The purpose of AI in companies, if you speak to most executives, is to return unique insights into the business and its markets that enable the business to make impactive and beneficial decisions sooner. For this to happen, AI must be able to operate on vast troves of data and return breakthrough recommendations and observations that beef up revenue-producing and operational savings exponentially. Every byte of data that can contribute to the effort should be consumed.
Problems With Data Efficiency
However, to optimize AI data usefulness, an old problem must first be overcome. This problem dates back to the years when companies were still using green bar reports and online system displays to stay informed about company performance.
In this environment, it was common to hear about the 80/20 rule developed by Vilfredo Pareto, an Italian engineer and economist. Applying the Pareto rule to data and report usage, it meant that 80% of the company’s information was coming from only 20% of its online and batch reports. The other 80% of reports sat on shelves or in storage because the data they presented wasn’t useful.
Prognosticators like MIT Sloan say we no longer have to live with this 80/20 rule when it comes to AI. They believe that because of the vast amounts of data being digitized and the great diversity of sources that data can now be drawn from, that we should be able to improve usability of data and the insights derived from it from 80/20 to “10/90, 5/50, 2/30, and 1/25, depending on how rigorously the data is digitally sliced, diced, and defined.”
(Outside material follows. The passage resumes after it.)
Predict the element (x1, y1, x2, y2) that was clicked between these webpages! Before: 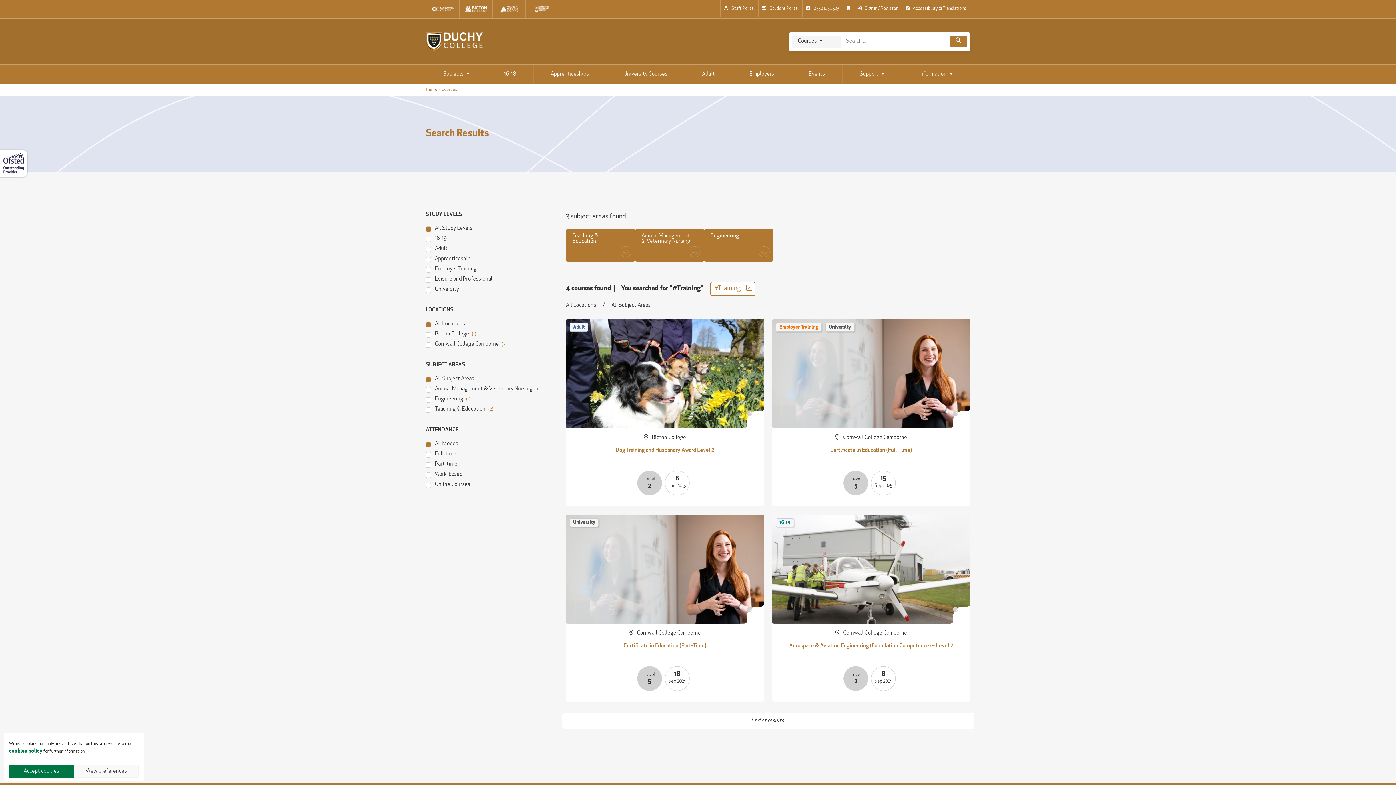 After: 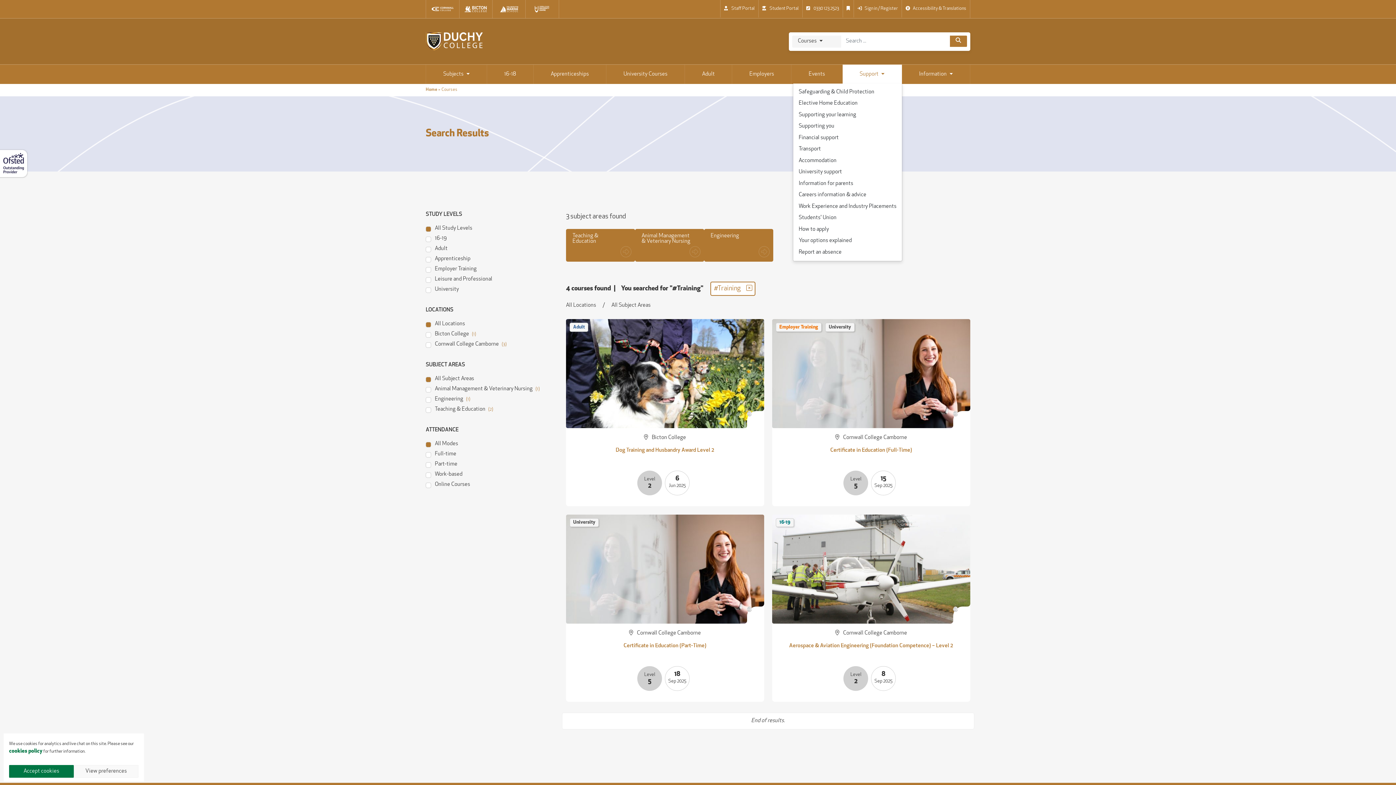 Action: label: Support bbox: (842, 64, 902, 84)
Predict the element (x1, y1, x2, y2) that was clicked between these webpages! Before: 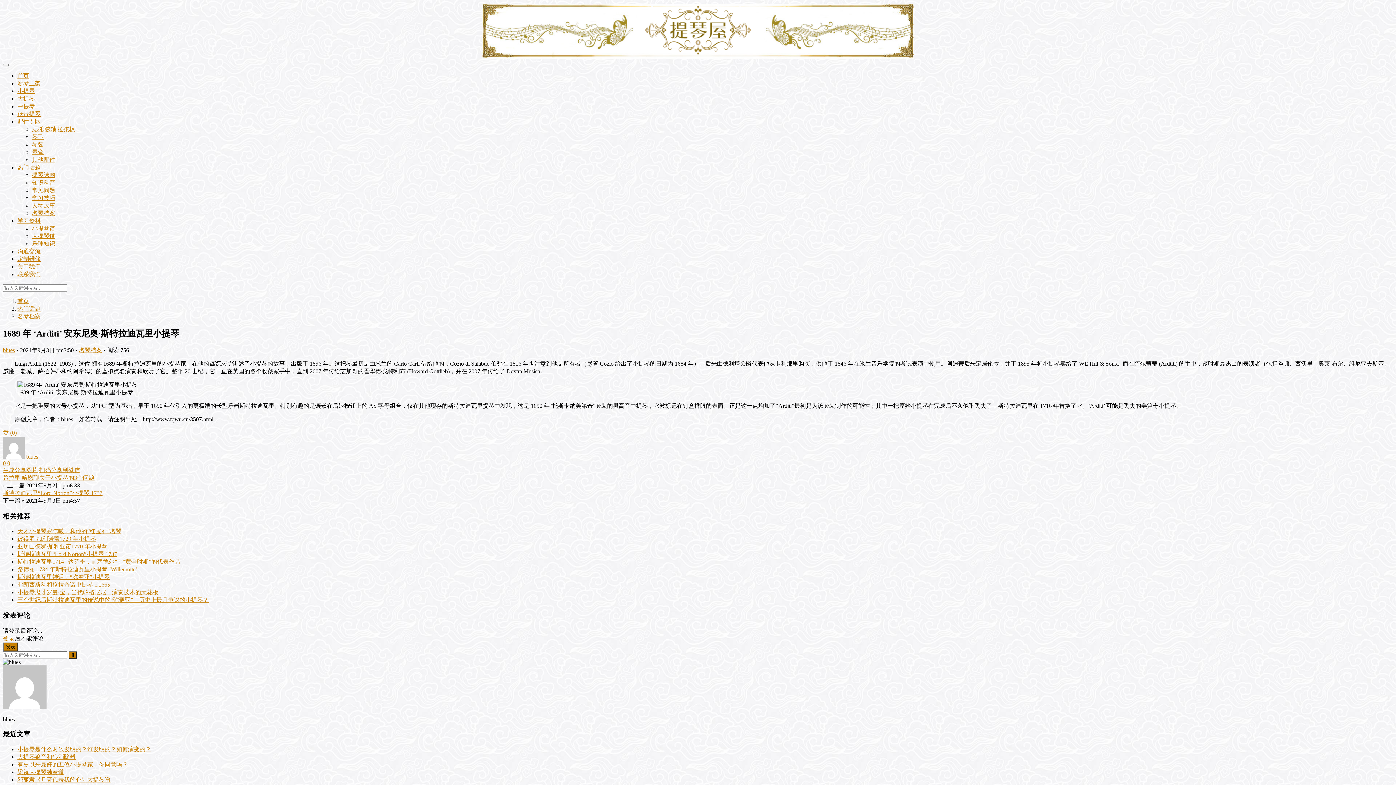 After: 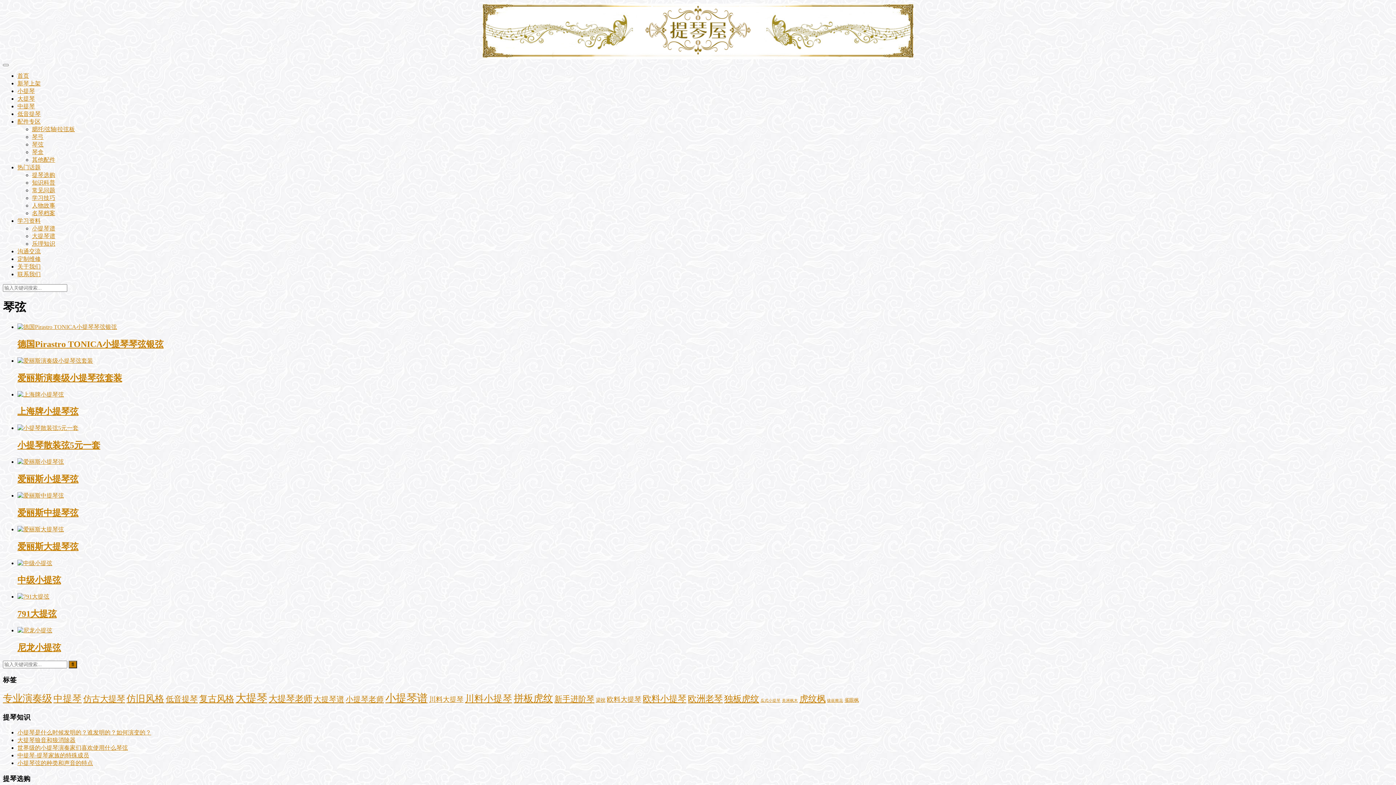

This should make for more finely tuned and actionable data -- but what do organizations have to do to reach this inflection point?
Actionizing Data: 3 Steps
1. First, clean the data that goes into your AI!
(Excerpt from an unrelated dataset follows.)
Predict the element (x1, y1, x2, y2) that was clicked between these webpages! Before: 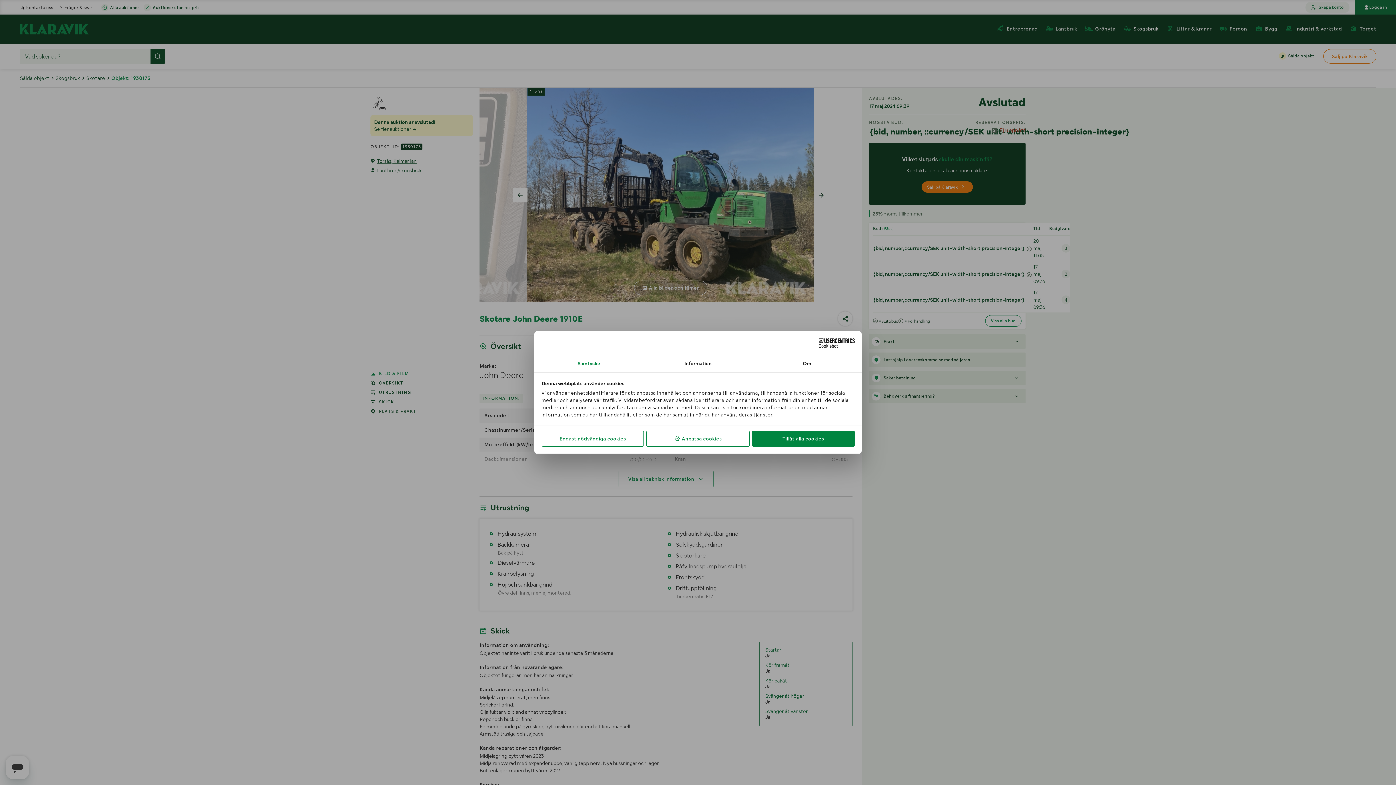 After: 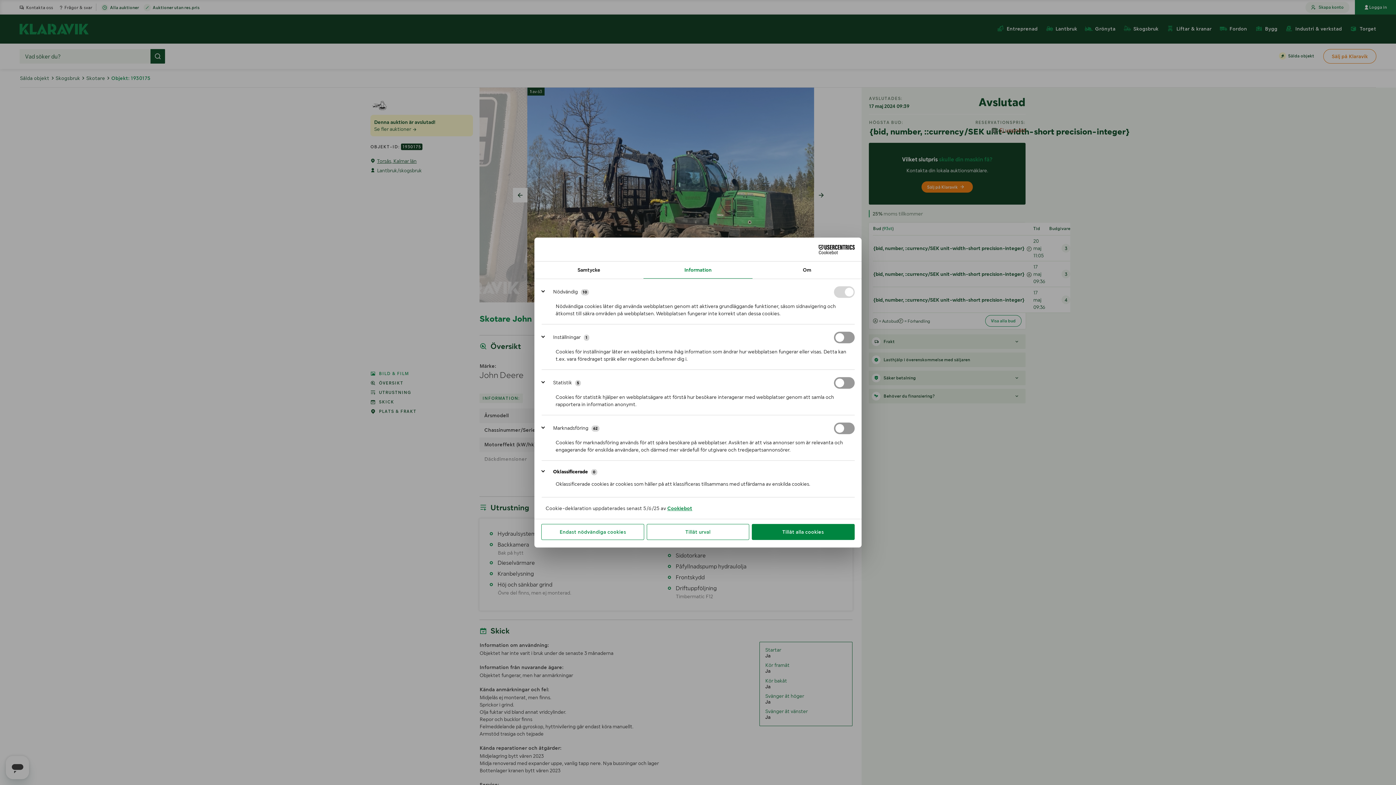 Action: bbox: (643, 355, 752, 372) label: Information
If data isn’t checked for accuracy, format, completeness, or relevance, it's going to drag down the quality of your AI findings, and management won’t believe them.
ETL (extract-transform-load) tools do an excellent job of automating data cleaning and transformation operations, but only if a data analyst assesses the types of cleansing and transformations that are needed and inputs these rules into the ETL software so the software can do its job.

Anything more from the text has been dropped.